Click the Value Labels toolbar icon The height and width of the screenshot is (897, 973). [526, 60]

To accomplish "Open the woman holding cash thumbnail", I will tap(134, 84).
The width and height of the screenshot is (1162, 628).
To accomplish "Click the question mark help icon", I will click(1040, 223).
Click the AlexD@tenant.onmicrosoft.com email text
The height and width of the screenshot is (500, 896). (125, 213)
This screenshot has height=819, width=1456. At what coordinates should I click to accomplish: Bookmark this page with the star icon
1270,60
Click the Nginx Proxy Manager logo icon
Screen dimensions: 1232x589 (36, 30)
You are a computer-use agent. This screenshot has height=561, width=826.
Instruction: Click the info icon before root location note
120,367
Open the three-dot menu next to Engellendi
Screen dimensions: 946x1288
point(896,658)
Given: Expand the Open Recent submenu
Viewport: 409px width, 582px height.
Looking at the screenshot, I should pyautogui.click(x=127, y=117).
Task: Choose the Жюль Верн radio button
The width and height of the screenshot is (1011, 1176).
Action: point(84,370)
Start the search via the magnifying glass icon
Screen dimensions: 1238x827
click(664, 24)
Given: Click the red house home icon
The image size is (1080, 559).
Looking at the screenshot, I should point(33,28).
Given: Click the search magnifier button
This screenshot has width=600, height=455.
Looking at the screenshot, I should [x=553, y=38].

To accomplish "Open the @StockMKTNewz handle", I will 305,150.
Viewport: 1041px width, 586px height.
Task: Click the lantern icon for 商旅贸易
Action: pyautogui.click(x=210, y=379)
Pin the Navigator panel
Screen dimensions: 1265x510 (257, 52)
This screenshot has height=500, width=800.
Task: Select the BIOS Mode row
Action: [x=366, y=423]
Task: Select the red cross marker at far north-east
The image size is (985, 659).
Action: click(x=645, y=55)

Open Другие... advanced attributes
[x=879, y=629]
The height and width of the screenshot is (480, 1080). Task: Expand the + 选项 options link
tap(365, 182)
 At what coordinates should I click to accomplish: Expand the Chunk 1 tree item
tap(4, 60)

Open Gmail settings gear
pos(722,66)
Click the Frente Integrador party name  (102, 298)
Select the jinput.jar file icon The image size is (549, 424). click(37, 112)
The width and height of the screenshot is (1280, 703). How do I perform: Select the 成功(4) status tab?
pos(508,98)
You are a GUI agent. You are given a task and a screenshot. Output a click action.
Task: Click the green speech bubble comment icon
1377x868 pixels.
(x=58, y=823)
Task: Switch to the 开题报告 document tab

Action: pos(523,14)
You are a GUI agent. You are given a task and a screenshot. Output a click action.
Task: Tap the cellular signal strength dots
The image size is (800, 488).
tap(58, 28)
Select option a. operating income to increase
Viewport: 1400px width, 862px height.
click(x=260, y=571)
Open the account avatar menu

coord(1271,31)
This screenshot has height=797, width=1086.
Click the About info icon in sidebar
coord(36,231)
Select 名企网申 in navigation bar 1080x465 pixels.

====================

- Assignment
Reproduce, exactly and in full, the lines from the one that contains "This screenshot has height=797, width=1086." to the end of the material.

- Written response
This screenshot has height=797, width=1086.
Click the About info icon in sidebar
coord(36,231)
Select 名企网申 in navigation bar 1080x465 pixels.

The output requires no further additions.